## Required action
Your answer is the line containing "Given: Click the red 52H Dip marker dot" plus every line after it to the end of the data below, transcribed exactly and with nothing else.

[Pixel coordinate grounding data]
☆ ☆ ☆ ☆ ☆ ☆ ☆
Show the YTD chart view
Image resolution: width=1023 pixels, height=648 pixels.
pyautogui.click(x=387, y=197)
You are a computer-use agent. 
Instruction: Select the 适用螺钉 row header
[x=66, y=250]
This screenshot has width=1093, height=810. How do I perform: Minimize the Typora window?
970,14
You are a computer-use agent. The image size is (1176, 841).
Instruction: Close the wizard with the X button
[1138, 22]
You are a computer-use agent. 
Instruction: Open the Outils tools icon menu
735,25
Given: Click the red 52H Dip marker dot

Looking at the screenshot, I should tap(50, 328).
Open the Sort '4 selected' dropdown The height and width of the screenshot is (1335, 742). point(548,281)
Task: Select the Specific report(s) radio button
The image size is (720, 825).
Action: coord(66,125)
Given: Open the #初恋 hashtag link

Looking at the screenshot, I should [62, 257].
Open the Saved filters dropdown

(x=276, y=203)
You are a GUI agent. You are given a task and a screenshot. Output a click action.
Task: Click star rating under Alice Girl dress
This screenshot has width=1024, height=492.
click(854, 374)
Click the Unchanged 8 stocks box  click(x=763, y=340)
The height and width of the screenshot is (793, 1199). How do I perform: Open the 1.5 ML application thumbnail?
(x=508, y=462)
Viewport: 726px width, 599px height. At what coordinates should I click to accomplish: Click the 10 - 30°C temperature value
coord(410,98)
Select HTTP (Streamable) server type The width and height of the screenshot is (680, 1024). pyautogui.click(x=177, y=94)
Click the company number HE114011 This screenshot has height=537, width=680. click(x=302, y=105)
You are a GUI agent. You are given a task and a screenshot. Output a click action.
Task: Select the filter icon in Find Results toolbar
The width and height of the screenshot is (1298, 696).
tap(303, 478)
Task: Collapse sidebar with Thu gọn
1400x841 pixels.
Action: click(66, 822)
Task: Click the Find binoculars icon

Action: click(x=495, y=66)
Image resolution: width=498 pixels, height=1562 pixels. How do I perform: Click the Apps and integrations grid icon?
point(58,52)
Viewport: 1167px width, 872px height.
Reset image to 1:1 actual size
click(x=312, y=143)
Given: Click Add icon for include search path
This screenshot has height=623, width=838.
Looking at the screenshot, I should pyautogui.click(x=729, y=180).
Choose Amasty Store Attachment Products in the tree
☆ ☆ ☆ ☆ ☆ ☆ ☆
## Response to this task
Given: Click the red 52H Dip marker dot

Looking at the screenshot, I should tap(50, 328).
Open the Sort '4 selected' dropdown The height and width of the screenshot is (1335, 742). point(548,281)
Task: Select the Specific report(s) radio button
The image size is (720, 825).
Action: coord(66,125)
Given: Open the #初恋 hashtag link

Looking at the screenshot, I should [62, 257].
Open the Saved filters dropdown

(x=276, y=203)
You are a GUI agent. You are given a task and a screenshot. Output a click action.
Task: Click star rating under Alice Girl dress
This screenshot has width=1024, height=492.
click(854, 374)
Click the Unchanged 8 stocks box  click(x=763, y=340)
The height and width of the screenshot is (793, 1199). How do I perform: Open the 1.5 ML application thumbnail?
(x=508, y=462)
Viewport: 726px width, 599px height. At what coordinates should I click to accomplish: Click the 10 - 30°C temperature value
coord(410,98)
Select HTTP (Streamable) server type The width and height of the screenshot is (680, 1024). pyautogui.click(x=177, y=94)
Click the company number HE114011 This screenshot has height=537, width=680. click(x=302, y=105)
You are a GUI agent. You are given a task and a screenshot. Output a click action.
Task: Select the filter icon in Find Results toolbar
The width and height of the screenshot is (1298, 696).
tap(303, 478)
Task: Collapse sidebar with Thu gọn
1400x841 pixels.
Action: click(66, 822)
Task: Click the Find binoculars icon

Action: click(x=495, y=66)
Image resolution: width=498 pixels, height=1562 pixels. How do I perform: Click the Apps and integrations grid icon?
point(58,52)
Viewport: 1167px width, 872px height.
Reset image to 1:1 actual size
click(x=312, y=143)
Given: Click Add icon for include search path
This screenshot has height=623, width=838.
Looking at the screenshot, I should pyautogui.click(x=729, y=180).
Choose Amasty Store Attachment Products in the tree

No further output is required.